A prized item in the Little Darwin collection of the unusual is a copy of NEW ZEALAND BEST POEMS ,1938, above, a slim volume which once belonged to Helena Ruth Henderson, a Kiwi poet and novelist , who early in life wanted to be the first woman to journey to the Antarctic. Our copy ,with her handwritten inscription , was purchased during a book buying trip to NZ nearly 30 years ago. It includes two of her poems , one RETURNED SOLDIER tells how a pacifist returns home ,“ back from the gates of hell,” who settles into what seems to be normal civilian life, but for the nightmares in which he remembers the good men with German names he killed .
Educated in Christchurch, Helena , born June 12 ,1913, one of six children in a Catholic family , was named after her mother, a prolific writer. Helena’s father staged a fake suicide the night before she , 21, married a non-Catholic in the Christchurch Registrar’s Office , December 4 ,1934. She and her husband, Arnold France, an engineer’s patternmaker, lived on a yacht he had built for several years.

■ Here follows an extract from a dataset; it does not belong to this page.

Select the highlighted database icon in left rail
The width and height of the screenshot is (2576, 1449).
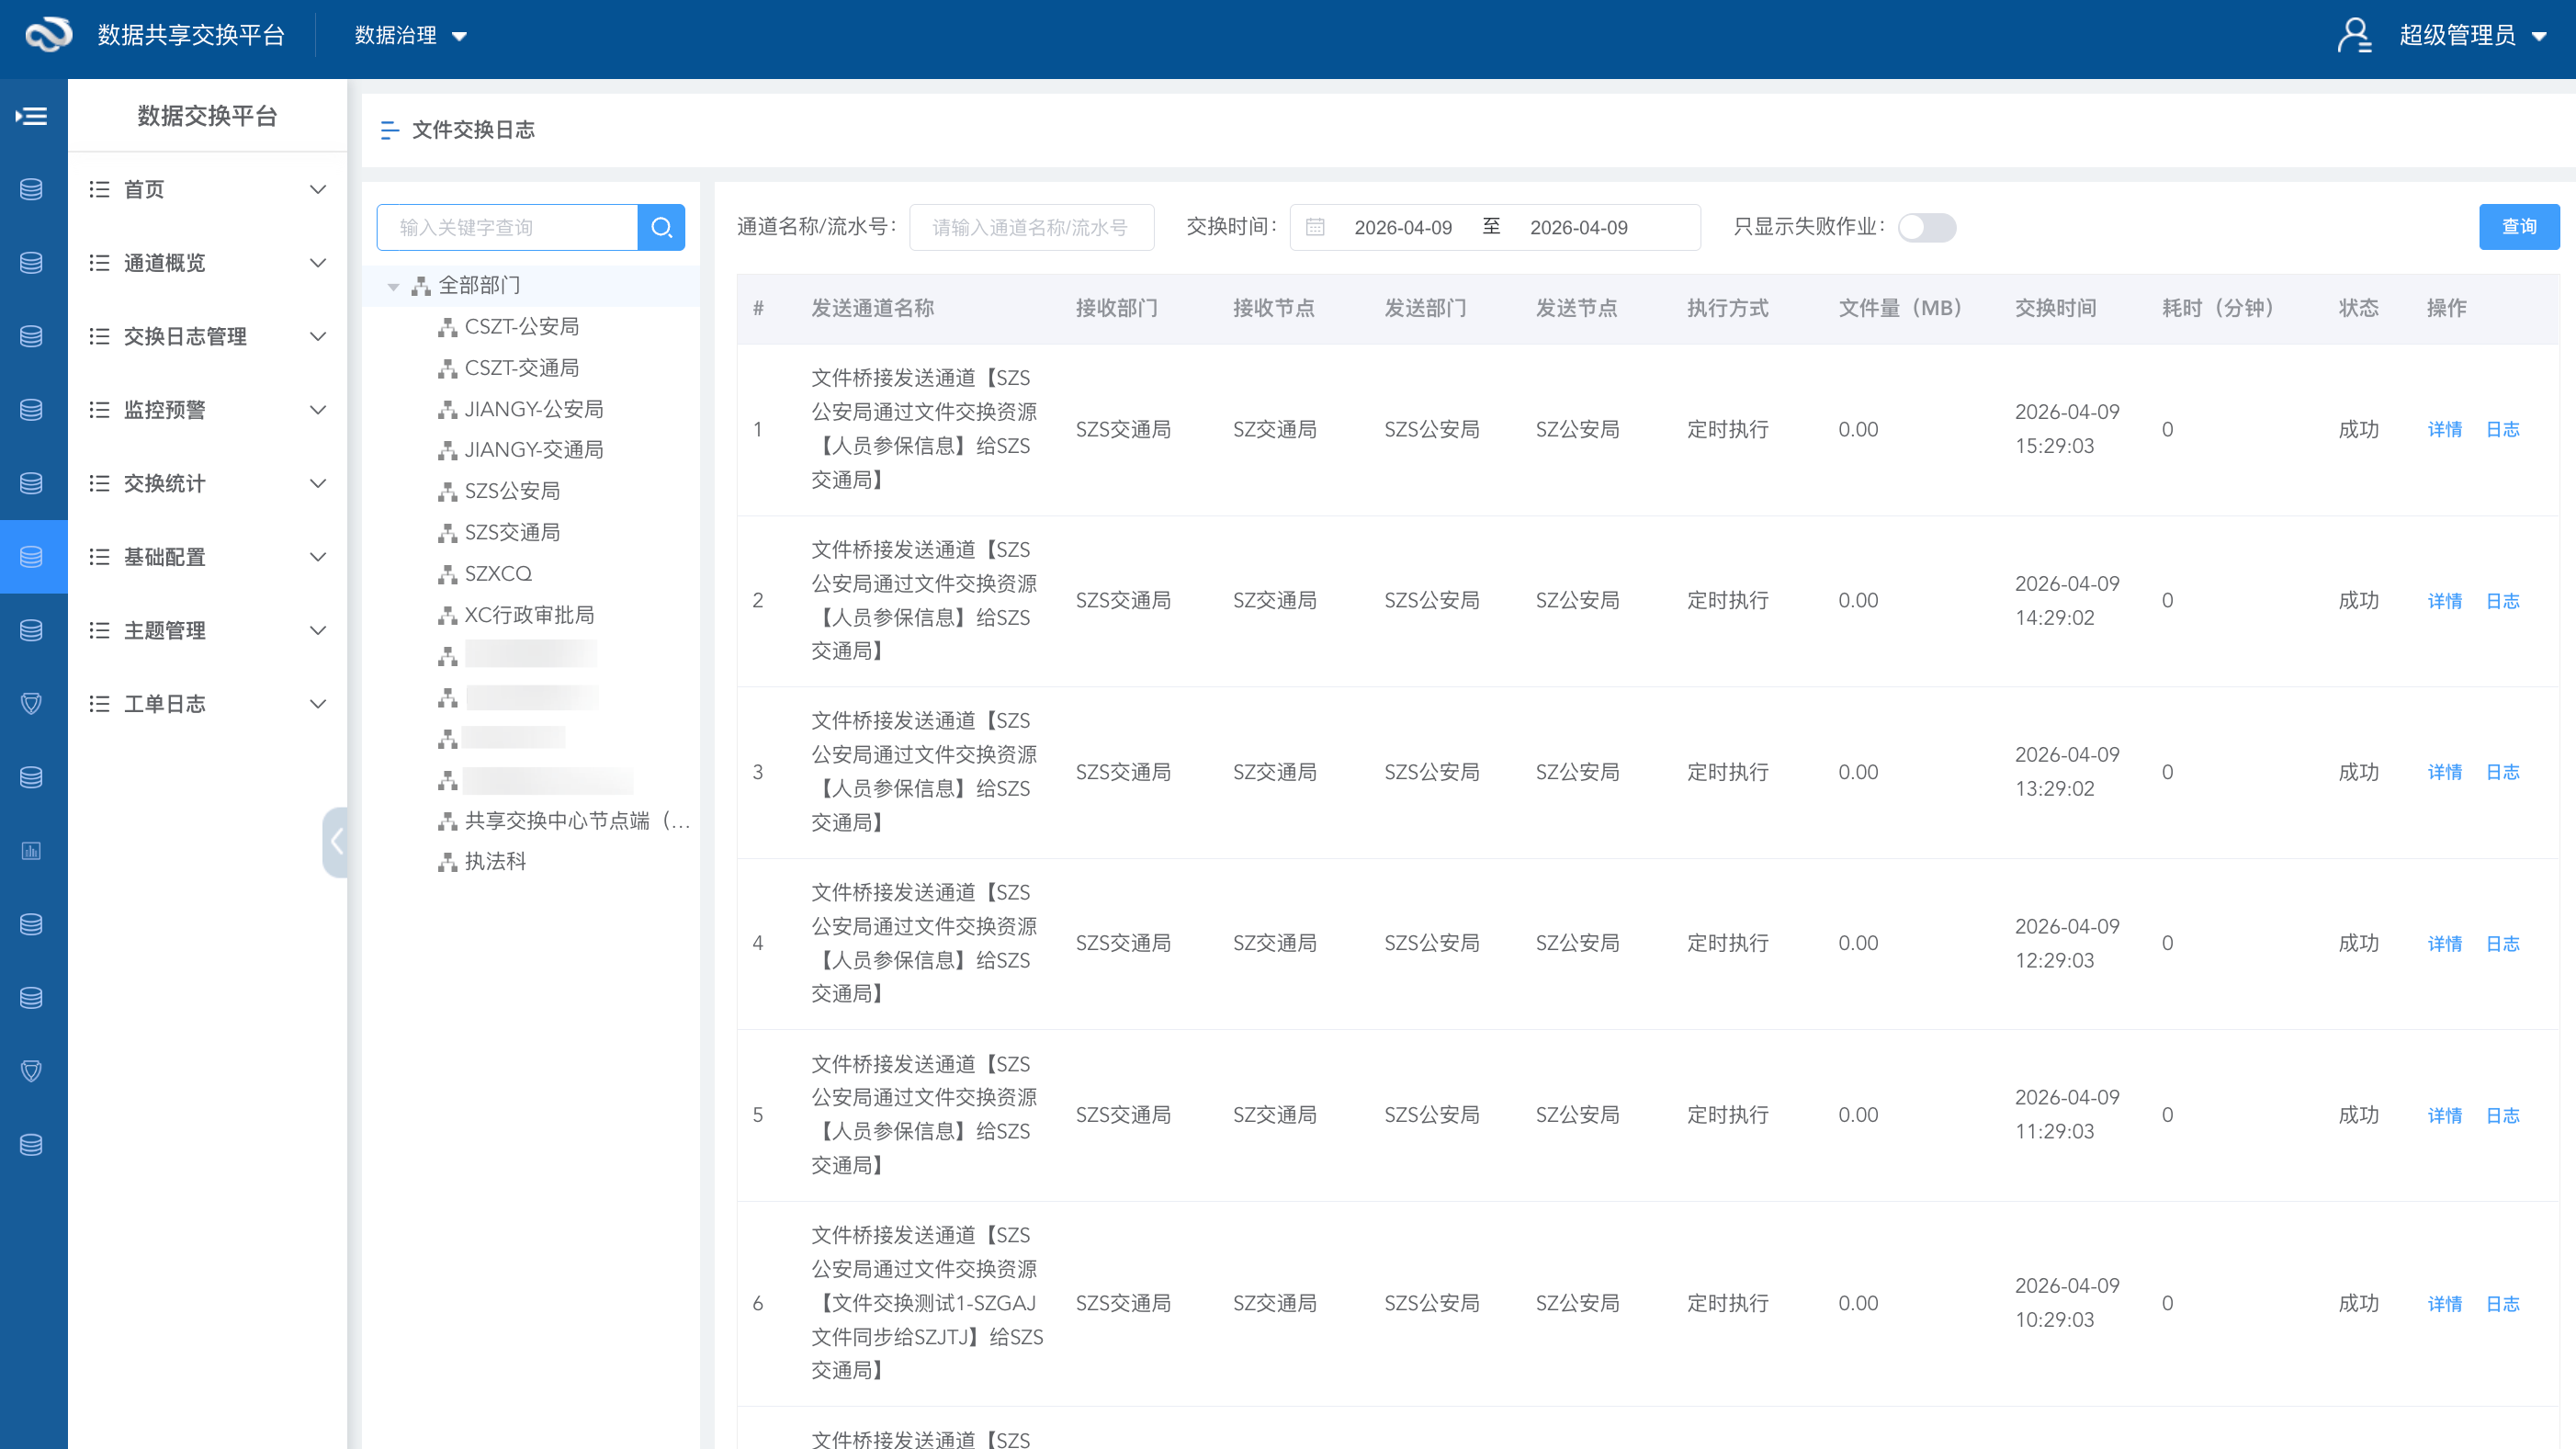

To overcome male prejudice against female writers , she once wrote under the name of PAUL HENDERSON. So if you come across poems by such a person do not wonder if it could be the current NT Chief Minister -unless he has started working on a variation of the old ditty about the boy standing on the burning deck . A prize winning poem in 1949 was later set to music for choir and orchestra .
Her first novel, The Race, written under her own name, was based on a natural disaster – the wild 1951 Wellington to Lyttelton yacht race -in which her husband competed . Twenty yachts set out on what was part of the Canterbury centennial celebrations (Lyttelton being Christchurch’s port ) and only one finished, several vanished, lives were lost. The novel resulted in her receiving a NZ Literary Fund Award and being described as one of the country’s best novelists. Another novel was based on floods in the Canterbury area .
A writer of many short stories, she contributed articles to the NZ Broacasting Commission’s magazine,The Listener , did broadcasts and gave talks about writing and books. The Dictionary of New Zealand Biography states she also composed “ advertising ditties” for her husband’s boat building business . Also known as Ruth France, she became a member of the NZ Women Writers’ Society and died in Christchurch on August 19, 1968.